## Exercise prompt
Edit everything from the line containing "Image resolution: width=1920" down to the line containing "This screenshot has height=2576, width=1220.", replacing "twitter" with "Twitter" and changing nothing else. Leave the pictures out of your answer.

## Data excerpts
== == ==

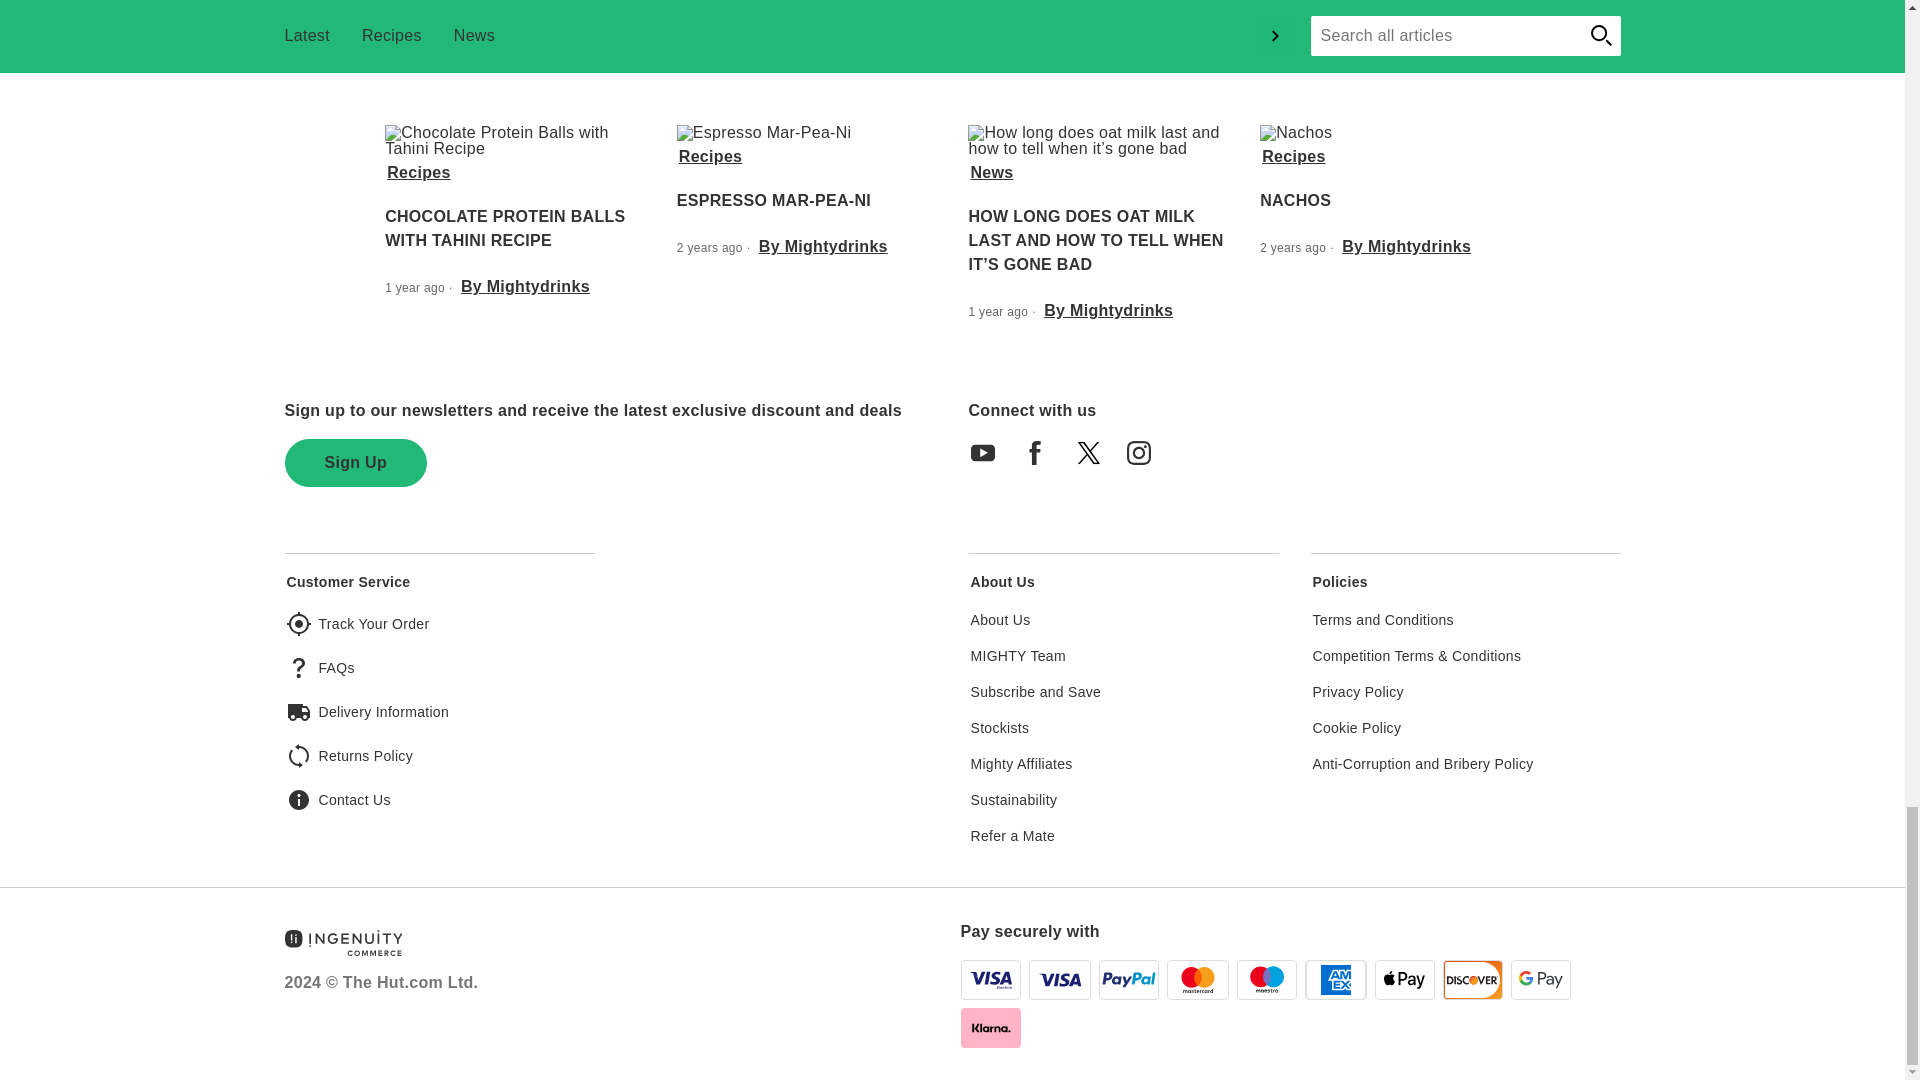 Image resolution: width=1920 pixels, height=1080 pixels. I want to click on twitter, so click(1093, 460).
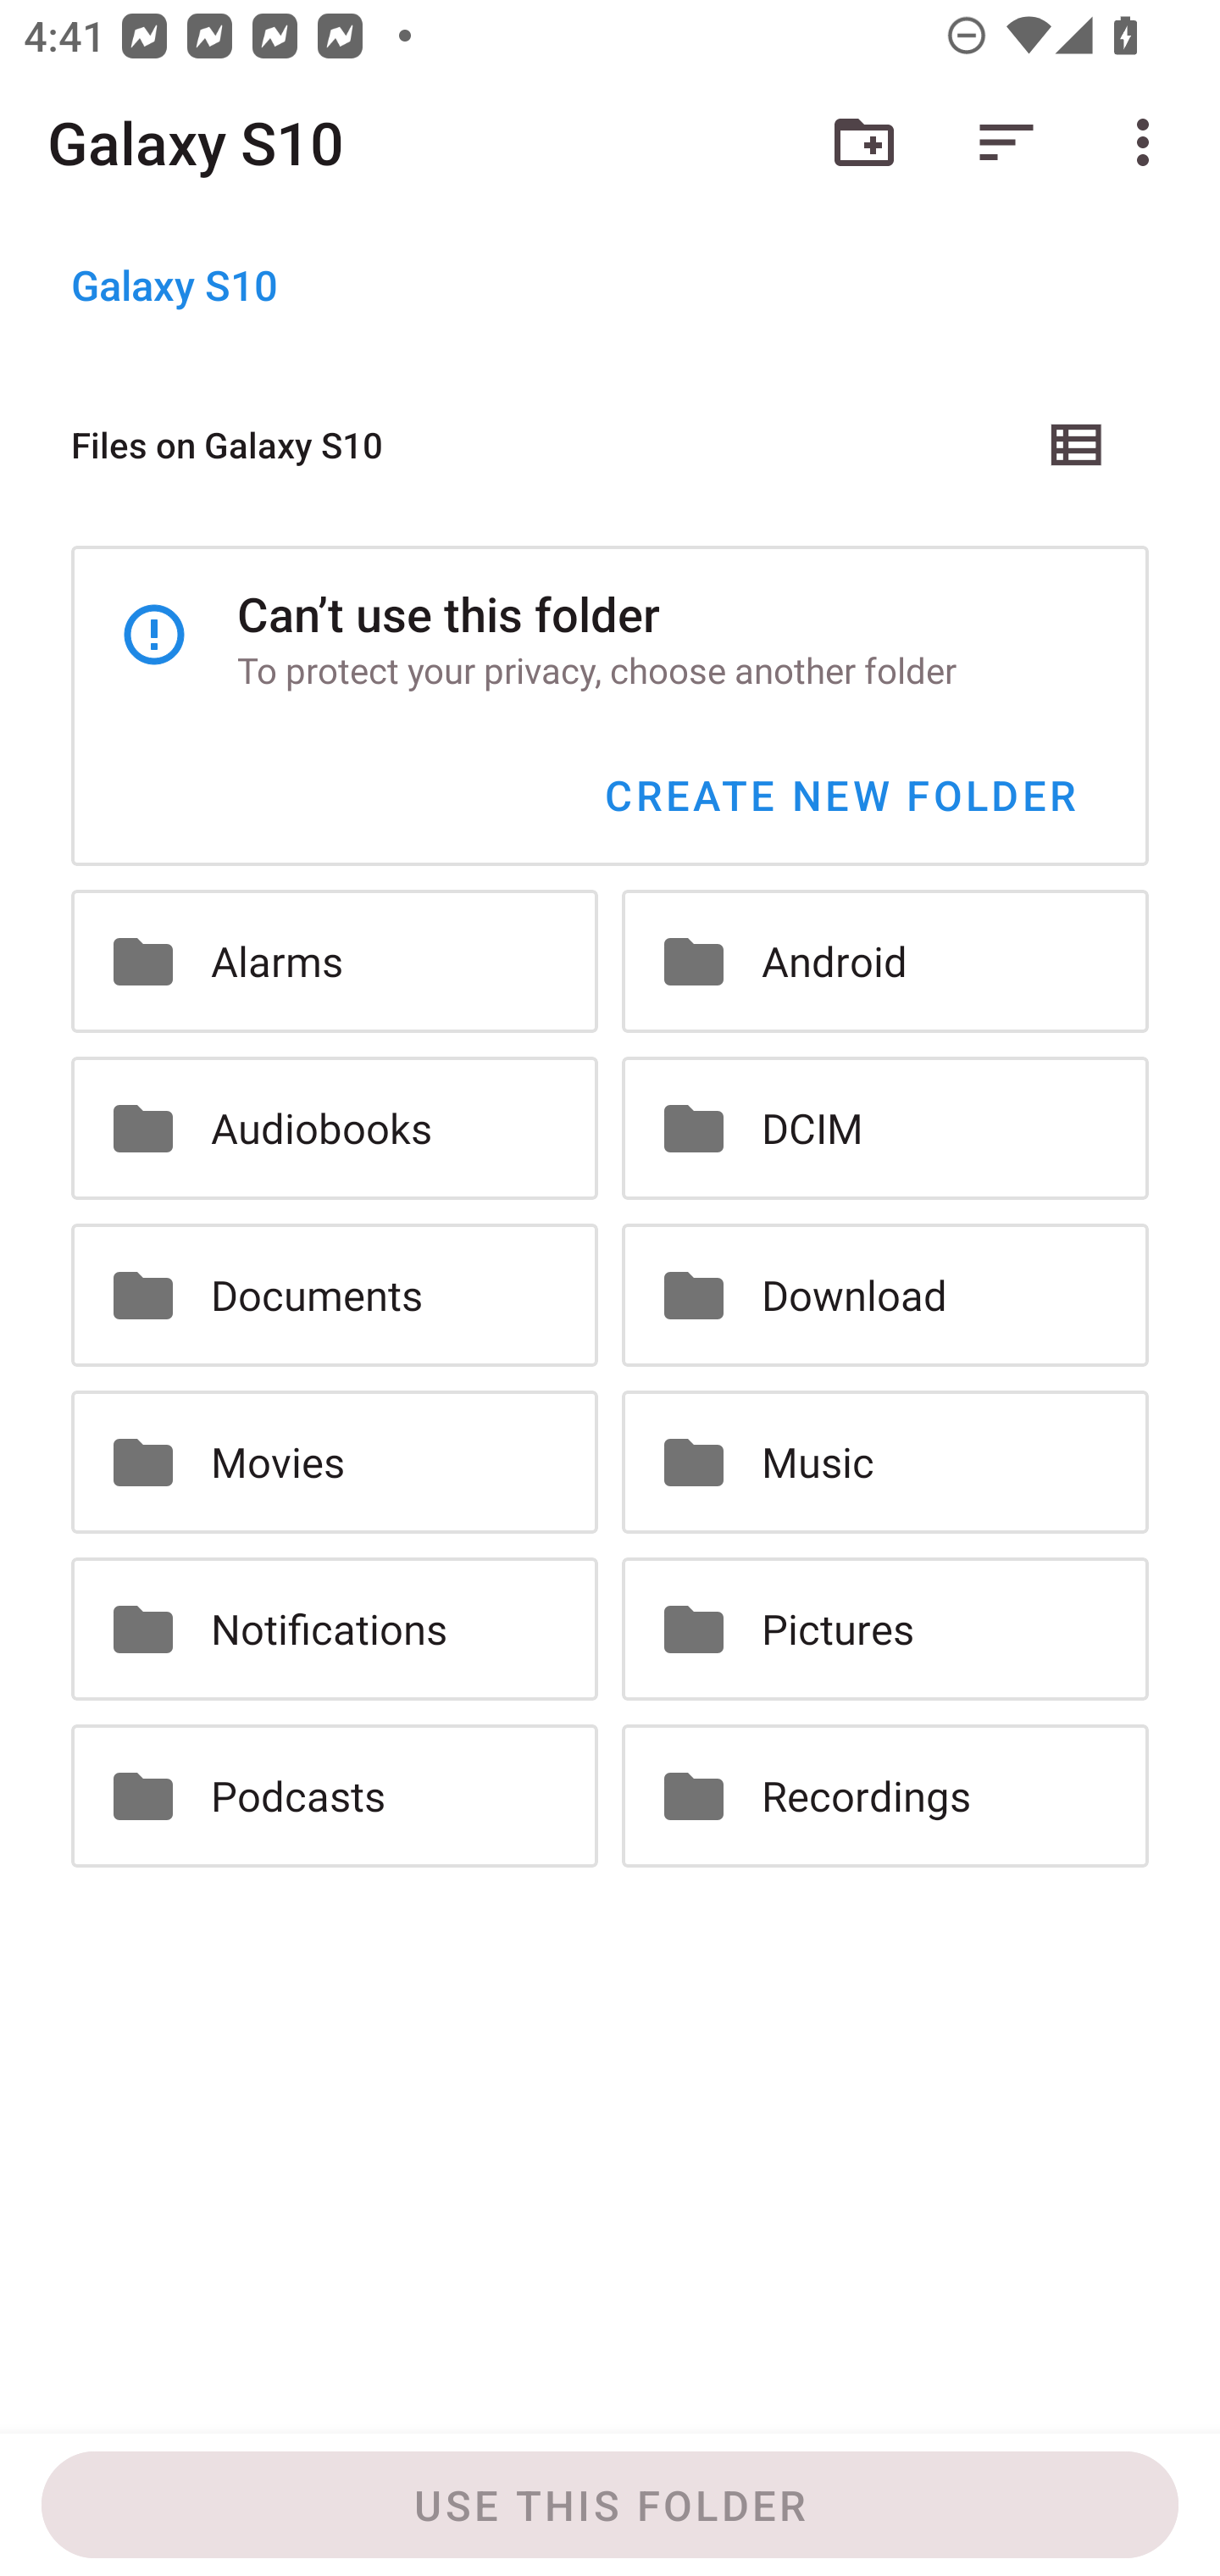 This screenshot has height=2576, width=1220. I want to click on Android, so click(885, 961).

== == ==

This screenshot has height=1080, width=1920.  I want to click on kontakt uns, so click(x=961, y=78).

== == ==

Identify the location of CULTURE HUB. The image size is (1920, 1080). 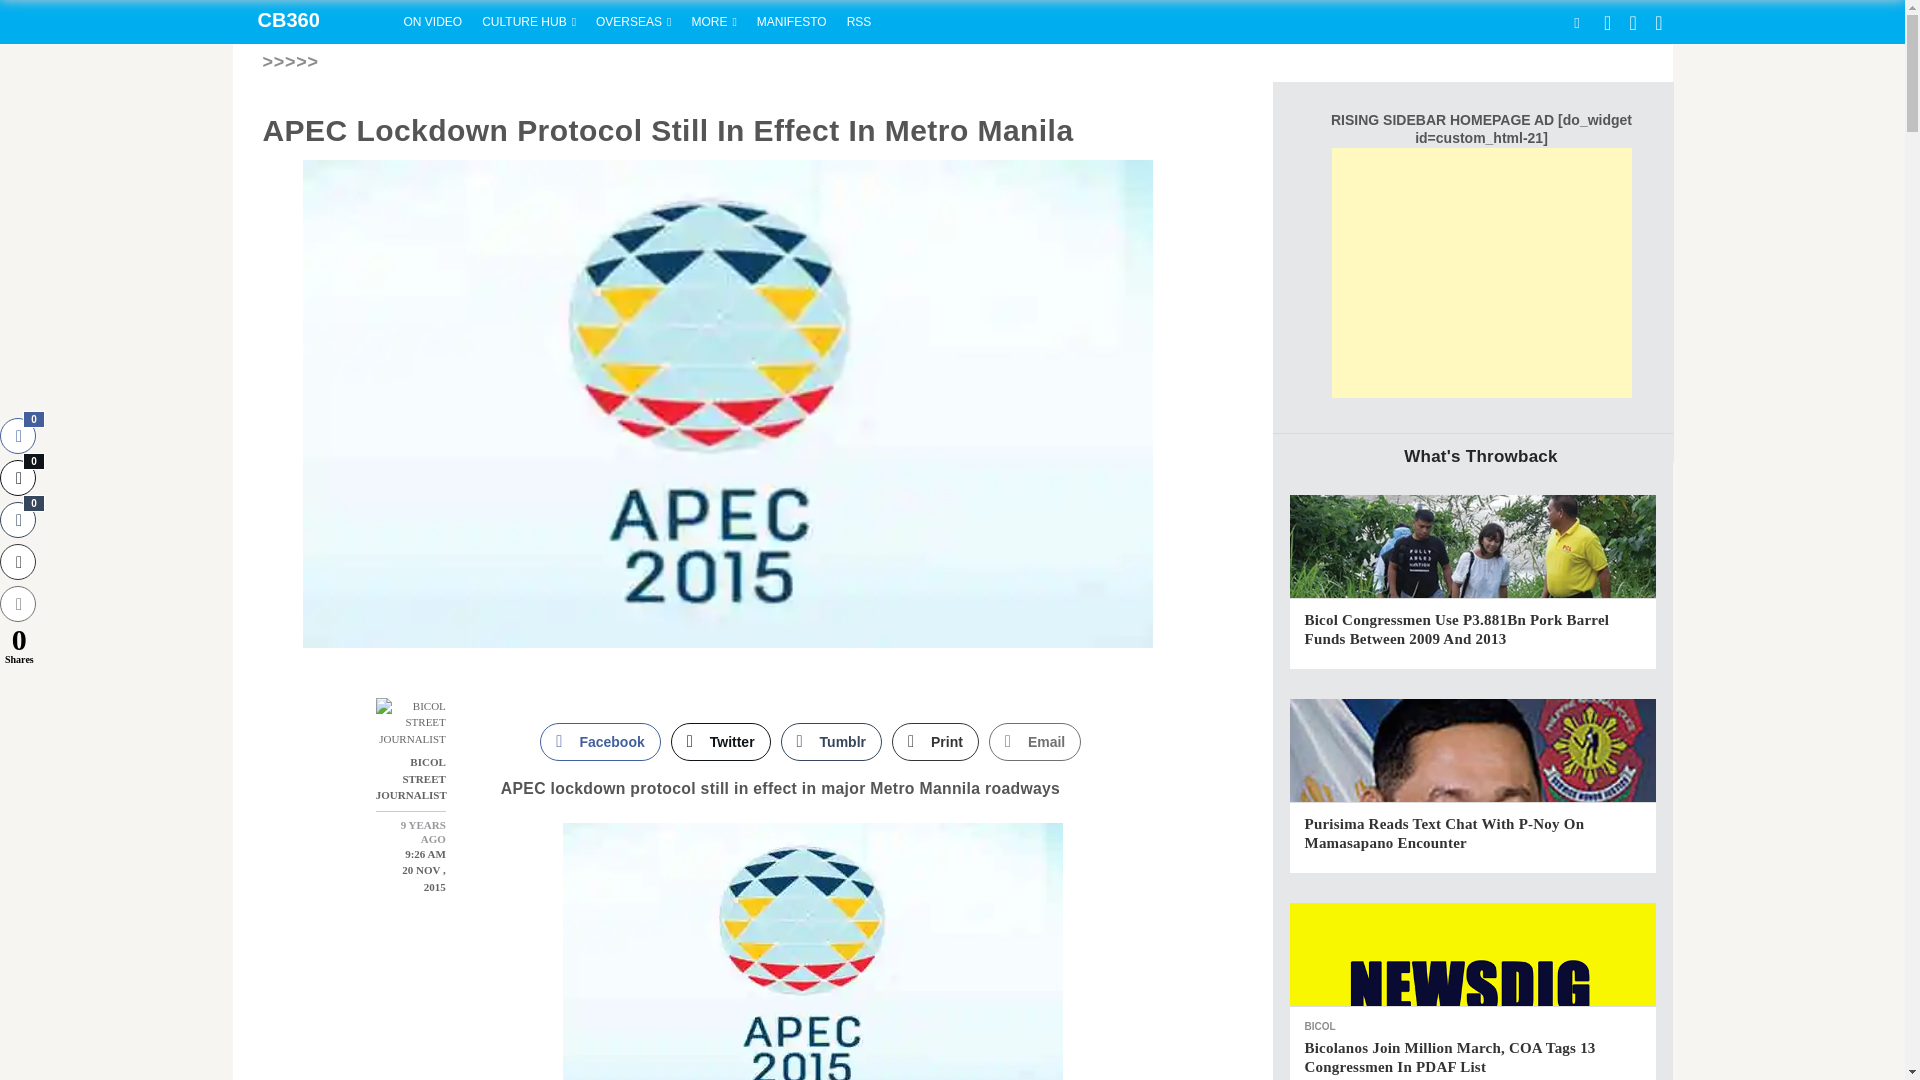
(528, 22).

== == ==

## Task output
 Image resolution: width=1920 pixels, height=1080 pixels. I want to click on Twitter, so click(1093, 460).
 This screenshot has height=2576, width=1220. I want to click on Android, so click(885, 961).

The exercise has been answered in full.